[Collected data entries]
--*--

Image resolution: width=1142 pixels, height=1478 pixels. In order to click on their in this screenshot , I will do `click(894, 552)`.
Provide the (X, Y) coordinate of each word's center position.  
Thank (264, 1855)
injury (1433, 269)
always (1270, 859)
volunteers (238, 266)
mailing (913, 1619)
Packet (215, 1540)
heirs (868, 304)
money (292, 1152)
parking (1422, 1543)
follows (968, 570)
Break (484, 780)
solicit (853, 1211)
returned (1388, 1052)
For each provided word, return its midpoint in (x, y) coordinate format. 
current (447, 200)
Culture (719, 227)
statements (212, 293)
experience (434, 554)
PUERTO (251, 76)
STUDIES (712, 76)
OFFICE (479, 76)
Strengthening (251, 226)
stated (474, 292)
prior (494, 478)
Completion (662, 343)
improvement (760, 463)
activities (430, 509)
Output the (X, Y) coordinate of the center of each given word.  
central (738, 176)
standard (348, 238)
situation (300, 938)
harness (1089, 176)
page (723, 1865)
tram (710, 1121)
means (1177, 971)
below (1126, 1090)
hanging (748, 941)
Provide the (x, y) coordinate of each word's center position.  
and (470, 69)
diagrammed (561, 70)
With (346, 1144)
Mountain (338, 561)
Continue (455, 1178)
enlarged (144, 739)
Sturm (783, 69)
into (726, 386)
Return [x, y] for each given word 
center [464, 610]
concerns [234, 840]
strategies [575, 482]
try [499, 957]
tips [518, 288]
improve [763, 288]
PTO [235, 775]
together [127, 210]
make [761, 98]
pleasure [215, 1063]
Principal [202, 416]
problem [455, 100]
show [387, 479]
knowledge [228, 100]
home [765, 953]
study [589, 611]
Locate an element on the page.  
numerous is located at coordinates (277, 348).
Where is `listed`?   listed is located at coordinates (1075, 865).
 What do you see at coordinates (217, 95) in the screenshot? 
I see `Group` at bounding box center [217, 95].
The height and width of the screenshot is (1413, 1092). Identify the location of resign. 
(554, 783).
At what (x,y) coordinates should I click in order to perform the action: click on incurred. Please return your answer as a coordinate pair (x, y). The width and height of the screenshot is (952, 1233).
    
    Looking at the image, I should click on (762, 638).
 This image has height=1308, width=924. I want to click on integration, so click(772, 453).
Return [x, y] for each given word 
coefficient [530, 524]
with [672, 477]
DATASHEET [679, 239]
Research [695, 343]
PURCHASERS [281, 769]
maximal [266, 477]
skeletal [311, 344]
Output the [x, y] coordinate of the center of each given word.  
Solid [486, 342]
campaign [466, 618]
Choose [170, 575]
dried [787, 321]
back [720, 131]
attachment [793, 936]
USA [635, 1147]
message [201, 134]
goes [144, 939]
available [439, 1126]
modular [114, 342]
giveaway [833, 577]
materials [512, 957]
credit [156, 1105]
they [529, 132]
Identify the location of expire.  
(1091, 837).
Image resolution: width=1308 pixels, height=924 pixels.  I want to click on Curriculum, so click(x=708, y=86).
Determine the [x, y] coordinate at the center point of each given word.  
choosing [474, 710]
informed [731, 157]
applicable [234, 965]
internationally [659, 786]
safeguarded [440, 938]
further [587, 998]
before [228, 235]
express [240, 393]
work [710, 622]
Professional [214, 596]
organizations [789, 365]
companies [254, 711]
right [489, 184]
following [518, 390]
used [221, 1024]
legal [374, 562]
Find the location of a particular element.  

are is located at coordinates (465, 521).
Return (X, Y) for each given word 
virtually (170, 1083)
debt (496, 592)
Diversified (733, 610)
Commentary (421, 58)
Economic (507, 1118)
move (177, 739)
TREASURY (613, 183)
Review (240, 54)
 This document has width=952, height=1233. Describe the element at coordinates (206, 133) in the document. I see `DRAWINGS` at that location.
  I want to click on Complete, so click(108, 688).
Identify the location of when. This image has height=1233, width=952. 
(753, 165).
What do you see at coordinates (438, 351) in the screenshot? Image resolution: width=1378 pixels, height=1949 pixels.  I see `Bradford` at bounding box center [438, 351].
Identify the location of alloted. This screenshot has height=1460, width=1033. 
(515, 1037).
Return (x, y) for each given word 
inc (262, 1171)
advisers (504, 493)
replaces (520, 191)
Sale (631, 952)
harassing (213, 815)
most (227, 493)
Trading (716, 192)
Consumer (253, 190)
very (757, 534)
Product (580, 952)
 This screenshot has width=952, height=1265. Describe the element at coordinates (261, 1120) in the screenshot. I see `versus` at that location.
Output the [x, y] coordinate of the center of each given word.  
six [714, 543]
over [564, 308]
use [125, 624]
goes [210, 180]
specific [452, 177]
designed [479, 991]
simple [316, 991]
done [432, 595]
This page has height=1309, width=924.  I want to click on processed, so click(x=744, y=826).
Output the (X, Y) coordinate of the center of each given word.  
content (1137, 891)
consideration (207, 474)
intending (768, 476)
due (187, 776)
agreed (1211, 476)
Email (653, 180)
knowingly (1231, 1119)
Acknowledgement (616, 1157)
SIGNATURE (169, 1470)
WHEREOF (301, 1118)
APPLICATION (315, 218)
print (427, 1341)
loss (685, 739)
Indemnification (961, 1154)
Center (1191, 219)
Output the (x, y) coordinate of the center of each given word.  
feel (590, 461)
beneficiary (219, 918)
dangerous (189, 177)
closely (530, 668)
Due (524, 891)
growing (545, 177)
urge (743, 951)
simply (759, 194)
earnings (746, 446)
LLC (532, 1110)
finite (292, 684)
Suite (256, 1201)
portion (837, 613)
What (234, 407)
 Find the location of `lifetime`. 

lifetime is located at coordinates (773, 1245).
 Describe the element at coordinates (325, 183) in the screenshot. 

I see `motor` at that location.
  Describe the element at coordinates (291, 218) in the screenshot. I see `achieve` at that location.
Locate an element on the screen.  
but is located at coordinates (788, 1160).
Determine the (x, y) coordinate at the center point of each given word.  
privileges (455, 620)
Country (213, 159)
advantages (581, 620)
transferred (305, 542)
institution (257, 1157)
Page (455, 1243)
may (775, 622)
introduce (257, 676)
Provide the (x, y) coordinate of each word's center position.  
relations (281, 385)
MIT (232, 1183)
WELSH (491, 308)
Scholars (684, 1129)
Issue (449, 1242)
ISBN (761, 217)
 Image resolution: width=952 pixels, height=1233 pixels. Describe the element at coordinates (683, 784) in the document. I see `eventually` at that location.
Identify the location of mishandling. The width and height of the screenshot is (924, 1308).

--*--

■ **The problem**: Arrange all of the material above as a numbered list, omitting any blank lines.

■ **Answer to this task**:
1. Image resolution: width=1142 pixels, height=1478 pixels. In order to click on their in this screenshot , I will do `click(894, 552)`.
2. Provide the (X, Y) coordinate of each word's center position.  
3. Thank (264, 1855)
4. injury (1433, 269)
5. always (1270, 859)
6. volunteers (238, 266)
7. mailing (913, 1619)
8. Packet (215, 1540)
9. heirs (868, 304)
10. money (292, 1152)
11. parking (1422, 1543)
12. follows (968, 570)
13. Break (484, 780)
14. solicit (853, 1211)
15. returned (1388, 1052)
16. For each provided word, return its midpoint in (x, y) coordinate format. 
17. current (447, 200)
18. Culture (719, 227)
19. statements (212, 293)
20. experience (434, 554)
21. PUERTO (251, 76)
22. STUDIES (712, 76)
23. OFFICE (479, 76)
24. Strengthening (251, 226)
25. stated (474, 292)
26. prior (494, 478)
27. Completion (662, 343)
28. improvement (760, 463)
29. activities (430, 509)
30. Output the (X, Y) coordinate of the center of each given word.  
31. central (738, 176)
32. standard (348, 238)
33. situation (300, 938)
34. harness (1089, 176)
35. page (723, 1865)
36. tram (710, 1121)
37. means (1177, 971)
38. below (1126, 1090)
39. hanging (748, 941)
40. Provide the (x, y) coordinate of each word's center position.  
41. and (470, 69)
42. diagrammed (561, 70)
43. With (346, 1144)
44. Mountain (338, 561)
45. Continue (455, 1178)
46. enlarged (144, 739)
47. Sturm (783, 69)
48. into (726, 386)
49. Return [x, y] for each given word 
50. center [464, 610]
51. concerns [234, 840]
52. strategies [575, 482]
53. try [499, 957]
54. tips [518, 288]
55. improve [763, 288]
56. PTO [235, 775]
57. together [127, 210]
58. make [761, 98]
59. pleasure [215, 1063]
60. Principal [202, 416]
61. problem [455, 100]
62. show [387, 479]
63. knowledge [228, 100]
64. home [765, 953]
65. study [589, 611]
66. Locate an element on the page.  
67. numerous is located at coordinates (277, 348).
68. Where is `listed`?   listed is located at coordinates (1075, 865).
69.  What do you see at coordinates (217, 95) in the screenshot? 
70. I see `Group` at bounding box center [217, 95].
71. The height and width of the screenshot is (1413, 1092). Identify the location of resign. 
72. (554, 783).
73. At what (x,y) coordinates should I click in order to perform the action: click on incurred. Please return your answer as a coordinate pair (x, y). The width and height of the screenshot is (952, 1233).
74.     Looking at the image, I should click on (762, 638).
75.  This image has height=1308, width=924. I want to click on integration, so click(772, 453).
76. Return [x, y] for each given word 
77. coefficient [530, 524]
78. with [672, 477]
79. DATASHEET [679, 239]
80. Research [695, 343]
81. PURCHASERS [281, 769]
82. maximal [266, 477]
83. skeletal [311, 344]
84. Output the [x, y] coordinate of the center of each given word.  
85. Solid [486, 342]
86. campaign [466, 618]
87. Choose [170, 575]
88. dried [787, 321]
89. back [720, 131]
90. attachment [793, 936]
91. USA [635, 1147]
92. message [201, 134]
93. goes [144, 939]
94. available [439, 1126]
95. modular [114, 342]
96. giveaway [833, 577]
97. materials [512, 957]
98. credit [156, 1105]
99. they [529, 132]
100. Identify the location of expire.  
101. (1091, 837).
102. Image resolution: width=1308 pixels, height=924 pixels.  I want to click on Curriculum, so click(x=708, y=86).
103. Determine the [x, y] coordinate at the center point of each given word.  
104. choosing [474, 710]
105. informed [731, 157]
106. applicable [234, 965]
107. internationally [659, 786]
108. safeguarded [440, 938]
109. further [587, 998]
110. before [228, 235]
111. express [240, 393]
112. work [710, 622]
113. Professional [214, 596]
114. organizations [789, 365]
115. companies [254, 711]
116. right [489, 184]
117. following [518, 390]
118. used [221, 1024]
119. legal [374, 562]
120. Find the location of a particular element.  
121. are is located at coordinates (465, 521).
122. Return (X, Y) for each given word 
123. virtually (170, 1083)
124. debt (496, 592)
125. Diversified (733, 610)
126. Commentary (421, 58)
127. Economic (507, 1118)
128. move (177, 739)
129. TREASURY (613, 183)
130. Review (240, 54)
131.  This document has width=952, height=1233. Describe the element at coordinates (206, 133) in the document. I see `DRAWINGS` at that location.
132.   I want to click on Complete, so click(108, 688).
133. Identify the location of when. This image has height=1233, width=952. 
134. (753, 165).
135. What do you see at coordinates (438, 351) in the screenshot? Image resolution: width=1378 pixels, height=1949 pixels.  I see `Bradford` at bounding box center [438, 351].
136. Identify the location of alloted. This screenshot has height=1460, width=1033. 
137. (515, 1037).
138. Return (x, y) for each given word 
139. inc (262, 1171)
140. advisers (504, 493)
141. replaces (520, 191)
142. Sale (631, 952)
143. harassing (213, 815)
144. most (227, 493)
145. Trading (716, 192)
146. Consumer (253, 190)
147. very (757, 534)
148. Product (580, 952)
149.  This screenshot has width=952, height=1265. Describe the element at coordinates (261, 1120) in the screenshot. I see `versus` at that location.
150. Output the [x, y] coordinate of the center of each given word.  
151. six [714, 543]
152. over [564, 308]
153. use [125, 624]
154. goes [210, 180]
155. specific [452, 177]
156. designed [479, 991]
157. simple [316, 991]
158. done [432, 595]
159. This page has height=1309, width=924.  I want to click on processed, so click(x=744, y=826).
160. Output the (X, Y) coordinate of the center of each given word.  
161. content (1137, 891)
162. consideration (207, 474)
163. intending (768, 476)
164. due (187, 776)
165. agreed (1211, 476)
166. Email (653, 180)
167. knowingly (1231, 1119)
168. Acknowledgement (616, 1157)
169. SIGNATURE (169, 1470)
170. WHEREOF (301, 1118)
171. APPLICATION (315, 218)
172. print (427, 1341)
173. loss (685, 739)
174. Indemnification (961, 1154)
175. Center (1191, 219)
176. Output the (x, y) coordinate of the center of each given word.  
177. feel (590, 461)
178. beneficiary (219, 918)
179. dangerous (189, 177)
180. closely (530, 668)
181. Due (524, 891)
182. growing (545, 177)
183. urge (743, 951)
184. simply (759, 194)
185. earnings (746, 446)
186. LLC (532, 1110)
187. finite (292, 684)
188. Suite (256, 1201)
189. portion (837, 613)
190. What (234, 407)
191.  Find the location of `lifetime`. 
192. lifetime is located at coordinates (773, 1245).
193.  Describe the element at coordinates (325, 183) in the screenshot. 
194. I see `motor` at that location.
195.   Describe the element at coordinates (291, 218) in the screenshot. I see `achieve` at that location.
196. Locate an element on the screen.  
197. but is located at coordinates (788, 1160).
198. Determine the (x, y) coordinate at the center point of each given word.  
199. privileges (455, 620)
200. Country (213, 159)
201. advantages (581, 620)
202. transferred (305, 542)
203. institution (257, 1157)
204. Page (455, 1243)
205. may (775, 622)
206. introduce (257, 676)
207. Provide the (x, y) coordinate of each word's center position.  
208. relations (281, 385)
209. MIT (232, 1183)
210. WELSH (491, 308)
211. Scholars (684, 1129)
212. Issue (449, 1242)
213. ISBN (761, 217)
214.  Image resolution: width=952 pixels, height=1233 pixels. Describe the element at coordinates (683, 784) in the document. I see `eventually` at that location.
215. Identify the location of mishandling. The width and height of the screenshot is (924, 1308).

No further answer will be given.